[WHAT IS BEING ASKED]: Write the data out again exactly and in full.

[RECORD EXCERPTS]:

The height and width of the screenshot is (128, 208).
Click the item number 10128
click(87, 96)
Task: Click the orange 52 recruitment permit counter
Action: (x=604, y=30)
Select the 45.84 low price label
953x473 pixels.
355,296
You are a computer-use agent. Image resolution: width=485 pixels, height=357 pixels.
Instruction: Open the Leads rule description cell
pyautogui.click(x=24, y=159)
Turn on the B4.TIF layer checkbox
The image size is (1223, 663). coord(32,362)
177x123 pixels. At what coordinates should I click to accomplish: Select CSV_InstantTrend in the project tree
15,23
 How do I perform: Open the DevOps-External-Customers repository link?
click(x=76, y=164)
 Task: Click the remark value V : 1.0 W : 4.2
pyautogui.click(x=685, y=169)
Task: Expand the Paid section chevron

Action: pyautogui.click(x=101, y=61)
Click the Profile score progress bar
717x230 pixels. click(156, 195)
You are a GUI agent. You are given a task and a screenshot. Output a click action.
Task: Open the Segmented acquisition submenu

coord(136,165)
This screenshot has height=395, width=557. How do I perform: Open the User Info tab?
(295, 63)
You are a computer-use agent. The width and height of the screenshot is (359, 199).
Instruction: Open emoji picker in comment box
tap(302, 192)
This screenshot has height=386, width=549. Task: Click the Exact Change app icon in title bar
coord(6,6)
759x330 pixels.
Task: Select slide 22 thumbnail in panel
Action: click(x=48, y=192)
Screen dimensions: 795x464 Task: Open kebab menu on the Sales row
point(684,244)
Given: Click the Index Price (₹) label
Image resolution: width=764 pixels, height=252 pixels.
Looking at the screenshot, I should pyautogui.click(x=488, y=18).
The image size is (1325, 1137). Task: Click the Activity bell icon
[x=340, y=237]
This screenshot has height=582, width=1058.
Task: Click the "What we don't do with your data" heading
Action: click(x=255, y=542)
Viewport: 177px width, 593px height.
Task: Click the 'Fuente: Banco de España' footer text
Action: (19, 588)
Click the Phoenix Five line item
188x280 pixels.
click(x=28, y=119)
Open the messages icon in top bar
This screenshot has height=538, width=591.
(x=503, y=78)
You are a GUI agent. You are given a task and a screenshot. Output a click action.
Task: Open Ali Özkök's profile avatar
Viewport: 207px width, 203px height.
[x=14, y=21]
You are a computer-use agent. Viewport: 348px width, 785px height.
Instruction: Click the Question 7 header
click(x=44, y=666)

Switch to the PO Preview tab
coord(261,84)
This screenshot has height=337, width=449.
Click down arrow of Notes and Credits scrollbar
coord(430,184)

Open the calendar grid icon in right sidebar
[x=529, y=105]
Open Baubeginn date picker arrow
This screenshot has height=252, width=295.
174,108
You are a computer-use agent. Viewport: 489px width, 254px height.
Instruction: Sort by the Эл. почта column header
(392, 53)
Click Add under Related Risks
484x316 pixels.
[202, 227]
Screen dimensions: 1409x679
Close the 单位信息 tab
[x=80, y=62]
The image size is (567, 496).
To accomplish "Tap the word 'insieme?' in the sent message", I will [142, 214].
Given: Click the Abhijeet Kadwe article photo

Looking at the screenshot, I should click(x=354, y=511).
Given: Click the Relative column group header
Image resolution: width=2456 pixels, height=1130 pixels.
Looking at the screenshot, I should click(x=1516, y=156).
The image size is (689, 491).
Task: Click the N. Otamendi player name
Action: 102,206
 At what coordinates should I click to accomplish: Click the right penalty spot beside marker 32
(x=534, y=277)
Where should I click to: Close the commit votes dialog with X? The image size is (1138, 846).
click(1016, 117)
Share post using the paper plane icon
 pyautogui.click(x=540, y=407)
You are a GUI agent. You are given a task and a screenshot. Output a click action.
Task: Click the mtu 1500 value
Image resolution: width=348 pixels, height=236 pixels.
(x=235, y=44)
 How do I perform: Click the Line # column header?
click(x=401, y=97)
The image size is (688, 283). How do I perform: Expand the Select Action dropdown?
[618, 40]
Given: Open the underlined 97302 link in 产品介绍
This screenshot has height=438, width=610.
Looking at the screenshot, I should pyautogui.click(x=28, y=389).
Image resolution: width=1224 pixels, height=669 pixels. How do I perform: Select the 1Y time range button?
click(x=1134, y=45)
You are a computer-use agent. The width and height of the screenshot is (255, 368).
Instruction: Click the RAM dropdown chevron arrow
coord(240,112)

[PROBLEM SOLUTION]:
The height and width of the screenshot is (128, 208).
Click the item number 10128
click(87, 96)
Task: Click the orange 52 recruitment permit counter
Action: (x=604, y=30)
Select the 45.84 low price label
953x473 pixels.
355,296
You are a computer-use agent. Image resolution: width=485 pixels, height=357 pixels.
Instruction: Open the Leads rule description cell
pyautogui.click(x=24, y=159)
Turn on the B4.TIF layer checkbox
The image size is (1223, 663). coord(32,362)
177x123 pixels. At what coordinates should I click to accomplish: Select CSV_InstantTrend in the project tree
15,23
 How do I perform: Open the DevOps-External-Customers repository link?
click(x=76, y=164)
 Task: Click the remark value V : 1.0 W : 4.2
pyautogui.click(x=685, y=169)
Task: Expand the Paid section chevron

Action: pyautogui.click(x=101, y=61)
Click the Profile score progress bar
717x230 pixels. click(156, 195)
You are a GUI agent. You are given a task and a screenshot. Output a click action.
Task: Open the Segmented acquisition submenu

coord(136,165)
This screenshot has height=395, width=557. How do I perform: Open the User Info tab?
(295, 63)
You are a computer-use agent. The width and height of the screenshot is (359, 199).
Instruction: Open emoji picker in comment box
tap(302, 192)
This screenshot has height=386, width=549. Task: Click the Exact Change app icon in title bar
coord(6,6)
759x330 pixels.
Task: Select slide 22 thumbnail in panel
Action: click(x=48, y=192)
Screen dimensions: 795x464 Task: Open kebab menu on the Sales row
point(684,244)
Given: Click the Index Price (₹) label
Image resolution: width=764 pixels, height=252 pixels.
Looking at the screenshot, I should pyautogui.click(x=488, y=18).
The image size is (1325, 1137). Task: Click the Activity bell icon
[x=340, y=237]
This screenshot has height=582, width=1058.
Task: Click the "What we don't do with your data" heading
Action: click(x=255, y=542)
Viewport: 177px width, 593px height.
Task: Click the 'Fuente: Banco de España' footer text
Action: (19, 588)
Click the Phoenix Five line item
188x280 pixels.
click(x=28, y=119)
Open the messages icon in top bar
This screenshot has height=538, width=591.
(x=503, y=78)
You are a GUI agent. You are given a task and a screenshot. Output a click action.
Task: Open Ali Özkök's profile avatar
Viewport: 207px width, 203px height.
[x=14, y=21]
You are a computer-use agent. Viewport: 348px width, 785px height.
Instruction: Click the Question 7 header
click(x=44, y=666)

Switch to the PO Preview tab
coord(261,84)
This screenshot has height=337, width=449.
Click down arrow of Notes and Credits scrollbar
coord(430,184)

Open the calendar grid icon in right sidebar
[x=529, y=105]
Open Baubeginn date picker arrow
This screenshot has height=252, width=295.
174,108
You are a computer-use agent. Viewport: 489px width, 254px height.
Instruction: Sort by the Эл. почта column header
(392, 53)
Click Add under Related Risks
484x316 pixels.
[202, 227]
Screen dimensions: 1409x679
Close the 单位信息 tab
[x=80, y=62]
The image size is (567, 496).
To accomplish "Tap the word 'insieme?' in the sent message", I will [142, 214].
Given: Click the Abhijeet Kadwe article photo

Looking at the screenshot, I should click(x=354, y=511).
Given: Click the Relative column group header
Image resolution: width=2456 pixels, height=1130 pixels.
Looking at the screenshot, I should click(x=1516, y=156).
The image size is (689, 491).
Task: Click the N. Otamendi player name
Action: 102,206
 At what coordinates should I click to accomplish: Click the right penalty spot beside marker 32
(x=534, y=277)
Where should I click to: Close the commit votes dialog with X? The image size is (1138, 846).
click(1016, 117)
Share post using the paper plane icon
 pyautogui.click(x=540, y=407)
You are a GUI agent. You are given a task and a screenshot. Output a click action.
Task: Click the mtu 1500 value
Image resolution: width=348 pixels, height=236 pixels.
(x=235, y=44)
 How do I perform: Click the Line # column header?
click(x=401, y=97)
The image size is (688, 283). How do I perform: Expand the Select Action dropdown?
[618, 40]
Given: Open the underlined 97302 link in 产品介绍
This screenshot has height=438, width=610.
Looking at the screenshot, I should pyautogui.click(x=28, y=389).
Image resolution: width=1224 pixels, height=669 pixels. How do I perform: Select the 1Y time range button?
click(x=1134, y=45)
You are a computer-use agent. The width and height of the screenshot is (255, 368).
Instruction: Click the RAM dropdown chevron arrow
coord(240,112)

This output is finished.